Physical activity may represent an effective strategy to address the significant health challenges faced by an aging HIV-positive population, including the widespread incidence of cardiovascular disease, metabolic syndrome, and neurocognitive deficits that persist in the cART era.13 Few studies have examined free-living PA (ie, performed around the home environment), although one report confirms that HIV-positive persons engage in less exercise than is recommended by the US Centers for Disease Control and Prevention.14 Previous PA interventions with HIV-positive persons have involved rigorous PA (eg, running on a treadmill)15 and significant participant resources (eg, supervised exercise requiring weekly travel to a gym)16 that the focus group discussions indicated may be impractical for many persons with this disease. For example, several participants voiced concerns about the potential for exercise-related injuries and described feeling unfamiliar with gym equipment. Many participants described a lack of transportation as a barrier to “formal” PA but noted that they can and do walk to conduct errands or appointments, sometimes in lieu of public transportation. Of note, previous studies indicate that relatively small PA increases (adding 500 pedometer step counts per day) are associated with improved neurocognitive functioning,17 which may be feasible even with physical limitations noted by the focus group participants (eg, peripheral neuropathy, hip replacements, and Parkinson disease). Thus, the aim of the iSTEP intervention will be to provide support via SMS/MMS to encourage participants to increase moderate PA (eg, the number of steps they walk).

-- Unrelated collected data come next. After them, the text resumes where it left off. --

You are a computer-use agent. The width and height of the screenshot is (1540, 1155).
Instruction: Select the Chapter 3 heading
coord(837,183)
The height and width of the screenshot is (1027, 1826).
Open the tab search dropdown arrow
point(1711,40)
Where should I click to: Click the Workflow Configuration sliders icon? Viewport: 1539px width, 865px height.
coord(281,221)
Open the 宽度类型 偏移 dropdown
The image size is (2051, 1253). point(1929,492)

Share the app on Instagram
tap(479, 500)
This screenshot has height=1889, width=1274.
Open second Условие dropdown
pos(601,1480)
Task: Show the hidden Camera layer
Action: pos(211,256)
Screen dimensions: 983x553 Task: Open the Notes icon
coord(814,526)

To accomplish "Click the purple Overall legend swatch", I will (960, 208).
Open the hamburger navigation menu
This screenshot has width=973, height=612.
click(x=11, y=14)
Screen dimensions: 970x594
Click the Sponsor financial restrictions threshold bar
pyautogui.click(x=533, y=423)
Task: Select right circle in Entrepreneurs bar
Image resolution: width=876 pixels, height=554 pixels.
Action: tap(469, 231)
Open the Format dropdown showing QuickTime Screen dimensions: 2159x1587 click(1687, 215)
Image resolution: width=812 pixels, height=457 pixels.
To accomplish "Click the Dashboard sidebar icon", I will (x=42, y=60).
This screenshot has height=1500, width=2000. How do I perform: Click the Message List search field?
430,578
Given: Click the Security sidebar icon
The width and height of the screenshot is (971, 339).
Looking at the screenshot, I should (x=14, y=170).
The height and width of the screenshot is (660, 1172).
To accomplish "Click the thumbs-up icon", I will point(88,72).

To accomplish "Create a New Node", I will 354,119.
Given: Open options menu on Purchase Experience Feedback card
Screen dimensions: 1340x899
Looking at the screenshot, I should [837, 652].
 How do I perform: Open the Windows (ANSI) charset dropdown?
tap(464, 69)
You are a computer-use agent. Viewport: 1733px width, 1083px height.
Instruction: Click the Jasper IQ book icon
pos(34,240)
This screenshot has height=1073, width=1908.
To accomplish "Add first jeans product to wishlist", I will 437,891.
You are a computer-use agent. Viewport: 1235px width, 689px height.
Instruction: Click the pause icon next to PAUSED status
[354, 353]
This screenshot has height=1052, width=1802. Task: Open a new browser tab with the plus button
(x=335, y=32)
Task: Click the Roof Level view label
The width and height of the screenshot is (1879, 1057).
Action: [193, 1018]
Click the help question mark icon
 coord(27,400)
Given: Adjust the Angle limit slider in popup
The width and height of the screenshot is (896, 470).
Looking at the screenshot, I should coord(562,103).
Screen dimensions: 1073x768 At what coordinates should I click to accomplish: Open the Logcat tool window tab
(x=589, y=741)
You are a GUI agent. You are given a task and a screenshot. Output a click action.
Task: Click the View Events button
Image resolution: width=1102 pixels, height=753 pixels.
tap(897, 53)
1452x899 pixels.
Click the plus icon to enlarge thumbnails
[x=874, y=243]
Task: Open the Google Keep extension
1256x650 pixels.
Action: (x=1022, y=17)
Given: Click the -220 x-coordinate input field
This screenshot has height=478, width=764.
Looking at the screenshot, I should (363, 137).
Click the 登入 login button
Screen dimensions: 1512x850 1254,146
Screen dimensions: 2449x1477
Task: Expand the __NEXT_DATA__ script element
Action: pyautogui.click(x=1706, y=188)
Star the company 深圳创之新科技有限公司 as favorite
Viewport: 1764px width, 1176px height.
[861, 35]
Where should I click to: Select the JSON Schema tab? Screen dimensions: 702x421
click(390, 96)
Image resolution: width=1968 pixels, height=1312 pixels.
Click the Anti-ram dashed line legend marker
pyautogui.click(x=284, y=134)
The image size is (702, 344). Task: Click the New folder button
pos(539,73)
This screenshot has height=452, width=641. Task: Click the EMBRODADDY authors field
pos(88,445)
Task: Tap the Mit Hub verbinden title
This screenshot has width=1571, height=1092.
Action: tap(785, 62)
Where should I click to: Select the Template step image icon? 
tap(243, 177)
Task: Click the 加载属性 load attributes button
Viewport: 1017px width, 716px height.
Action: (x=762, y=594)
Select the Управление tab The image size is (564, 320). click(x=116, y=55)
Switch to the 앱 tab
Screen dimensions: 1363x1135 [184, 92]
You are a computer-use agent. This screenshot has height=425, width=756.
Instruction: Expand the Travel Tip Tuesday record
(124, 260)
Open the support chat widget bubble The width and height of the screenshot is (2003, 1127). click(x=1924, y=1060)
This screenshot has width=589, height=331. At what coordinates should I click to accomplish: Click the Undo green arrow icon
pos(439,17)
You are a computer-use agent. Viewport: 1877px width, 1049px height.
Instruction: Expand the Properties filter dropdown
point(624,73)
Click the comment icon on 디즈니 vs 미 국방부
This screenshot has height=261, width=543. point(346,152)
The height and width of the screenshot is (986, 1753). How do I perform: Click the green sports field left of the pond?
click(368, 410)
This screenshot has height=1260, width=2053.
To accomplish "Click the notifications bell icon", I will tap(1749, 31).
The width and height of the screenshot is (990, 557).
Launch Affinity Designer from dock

The current study demonstrates a content development approach for promising mHealth interventions; however, several limitations deserve mention. Multiple focus groups are preferable to identify themes until saturation is reached. Our relatively small sample may not have covered additional relevant themes, and/or additional theme modifications may not have been revealed. Demographic factors may have influenced response variability in our predominately male Caucasian sample; thus, future observational and intervention studies with greater minority and female representation would help to address the needs of the diverse HIV-positive population. Although our focus group members were amendable to an mHealth intervention promoting PA, a prospective clinical trial is needed to determine actual acceptance and compliance. Despite these limitations, the perspectives of persons living with HIV remain important for developing interventions, and several thematic approaches for targeting PA engagement were explored in these focus groups.
This qualitative study demonstrates the feasibility of using focus groups to derive patient-centric intervention content to address health challenges. The study identified PA barriers and facilitators for people living with HIV and lends support to tailored intervention strategies adapted for this population. Further research may aim to (1) investigate the usefulness of SMS/MMS technology to promote PA and (2) explore the efficacy of user-controlled settings (eg, controlling message timing). Such research is strongly warranted in an effort to develop validated methods that effectively treat symptoms of HAND.
Acknowledgments
Funding
The author(s) disclosed receipt of the following financial support for the research, authorship, and/or publication of this article: supported by NIMH grants R21 MH100968, R01 MH099987-02S1, and P30 MH062512.
Footnotes
Declaration of Conflicting Interests
The author(s) declared no potential conflicts of interest with respect to the research, authorship, and/or publication of this article.